Christian Wulff: Eine Frage der Ehre

Christian Wulff
Eine Frage der Ehre

Ex-Bundespräsident Christian Wulff will wohl nicht auf einen Deal mit der Staatsanwaltschaft eingehen. Doch selbst wenn die Ermittlungen gegen ihn eingestellt würden - nutzen wird ihm das nichts.

DüsseldorfEr will die weiße Weste. Wenigstens die. Wenn auch sonst nicht mehr viel Positives von seiner politischen Karriere bleibt. Daher wird Christian Wulff einen Deal der Staatsanwaltschaft wohl ausschlagen. Eine Vereinbarung, der die Ermittlungen wegen Bestechlichkeit und Bestechung gegen eine Zahlung von 20.000 Euro zwar beenden würde. Doch was würde dem Ex-Bundespräsidenten dann bleiben?

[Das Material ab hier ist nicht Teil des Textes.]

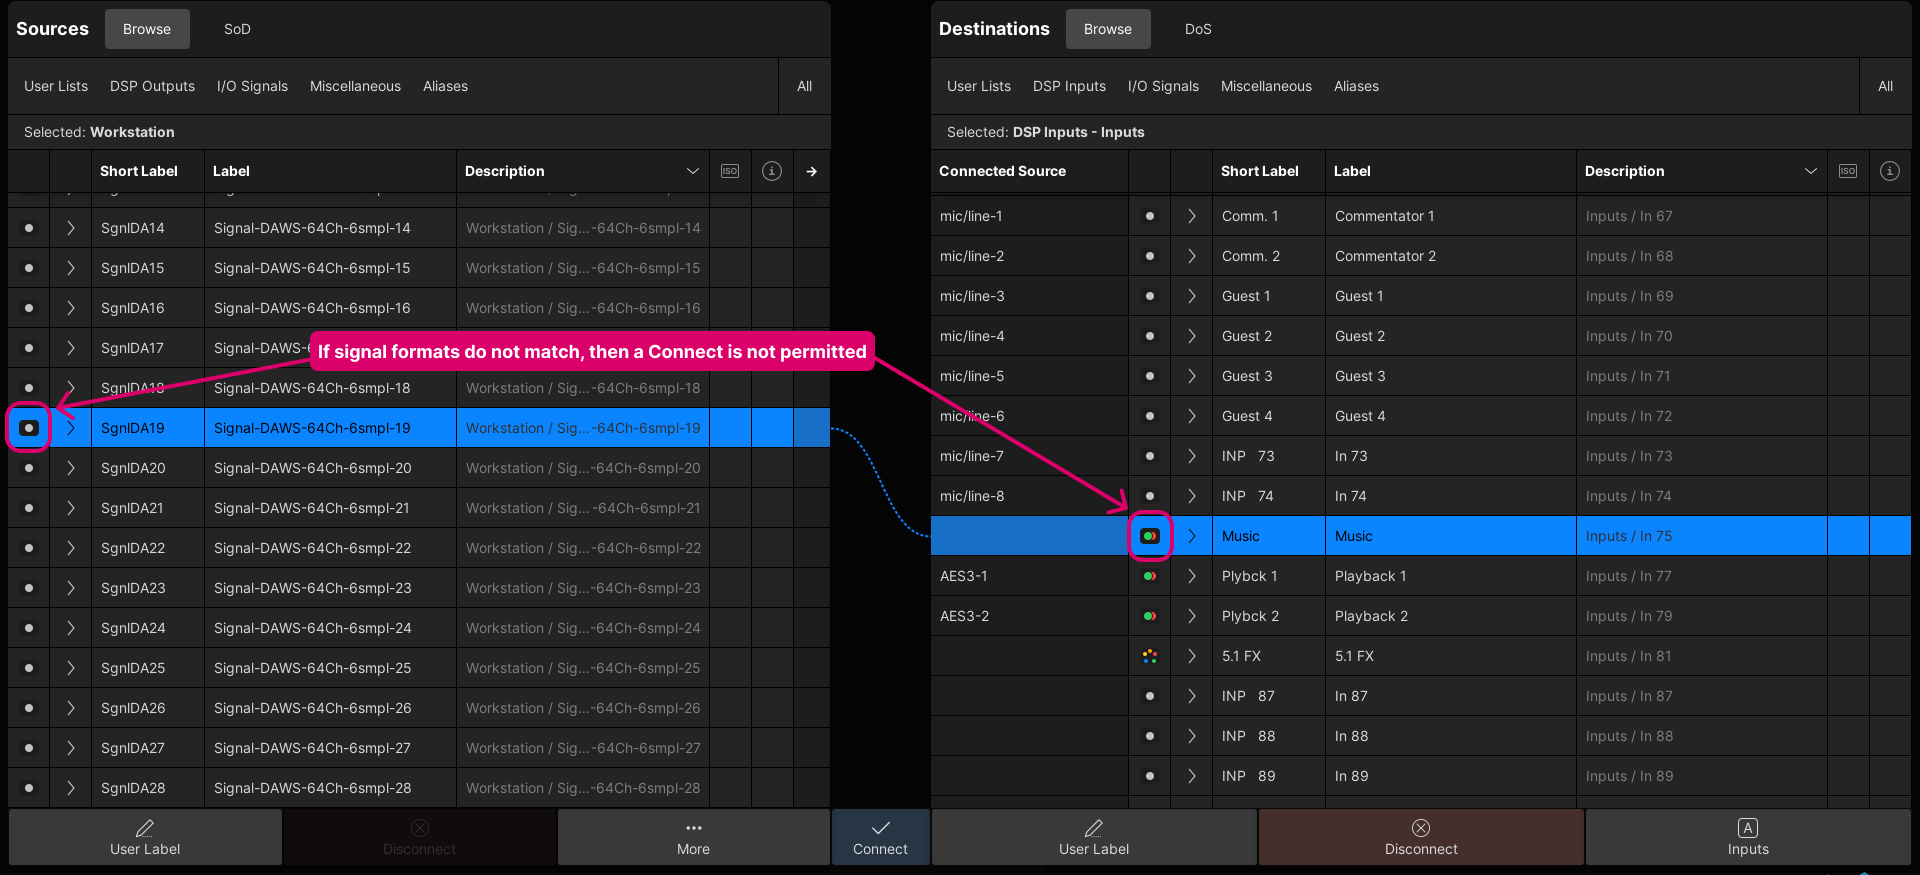
Task: Expand the Guest 1 destination row chevron
Action: click(1192, 296)
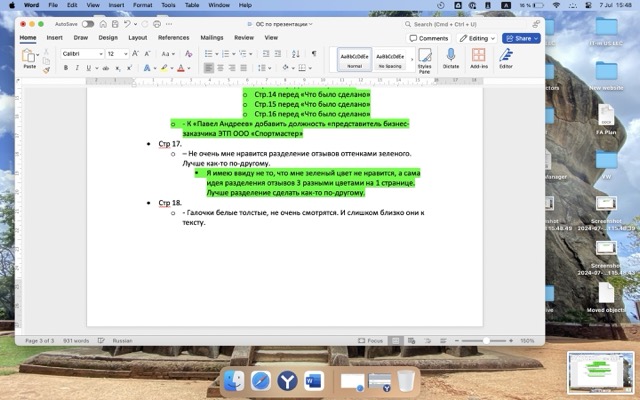Open the Dictate microphone tool
This screenshot has width=640, height=400.
click(x=450, y=58)
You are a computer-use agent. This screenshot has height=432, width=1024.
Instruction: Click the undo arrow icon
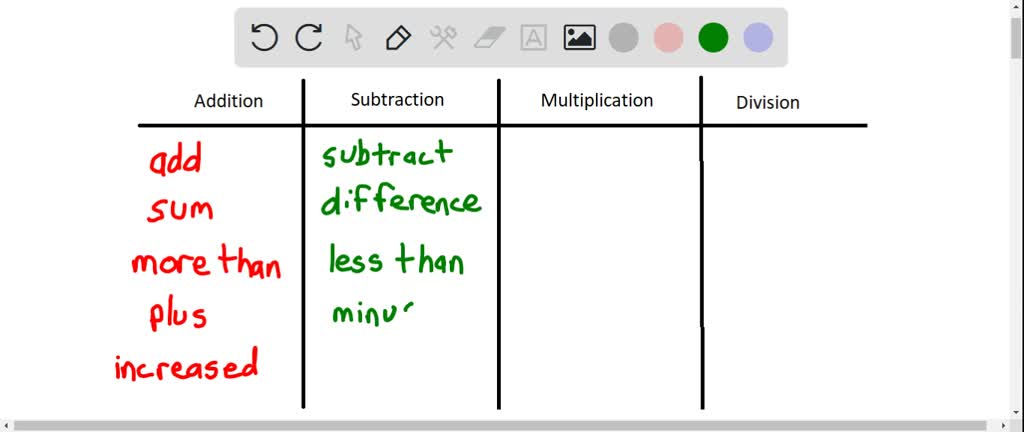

„Wulff klammert sich an die Unschuldsvermutung“, sagt Nils Diederich, Professor für Politikwissenschaften an der Freien Universität Berlin, „daran, dass er zu Unrecht kriminalisiert wurde“. Nachdem er politisch alles verloren habe, „ist es eine Frage der Ehre, wenigstens sein bürgerliches Ansehen zu retten“, sagt der Experte. Denn sein bürgerliches Ansehen sei ihm immer wichtig gewesen.

Aber es gibt noch einen wichtigeren Grund: Zwar gilt eine solche Absprache nicht als Strafeingeständnis. „Doch gegenüber der Öffentlichkeit kommt es einem geheimen Eingeständnis der Schuld gleich“, sagt Experte Diederich.
In Fällen leichter Kriminalität bietet das Gesetz der Staatsanwaltschaft die Möglichkeit, von der öffentlichen Anklage abzusehen, wenn stattdessen Wiedergutmachung geleistet wird – und sich alle Parteien einverstanden erklären. Genau das ist es, was die Staatsanwaltschaft Christian Wulff und Filmproduzent David Groenewold anbietet. Gemeinsam sollen sie 50.000 Euro zahlen, damit das Verfahren eingestellt wird.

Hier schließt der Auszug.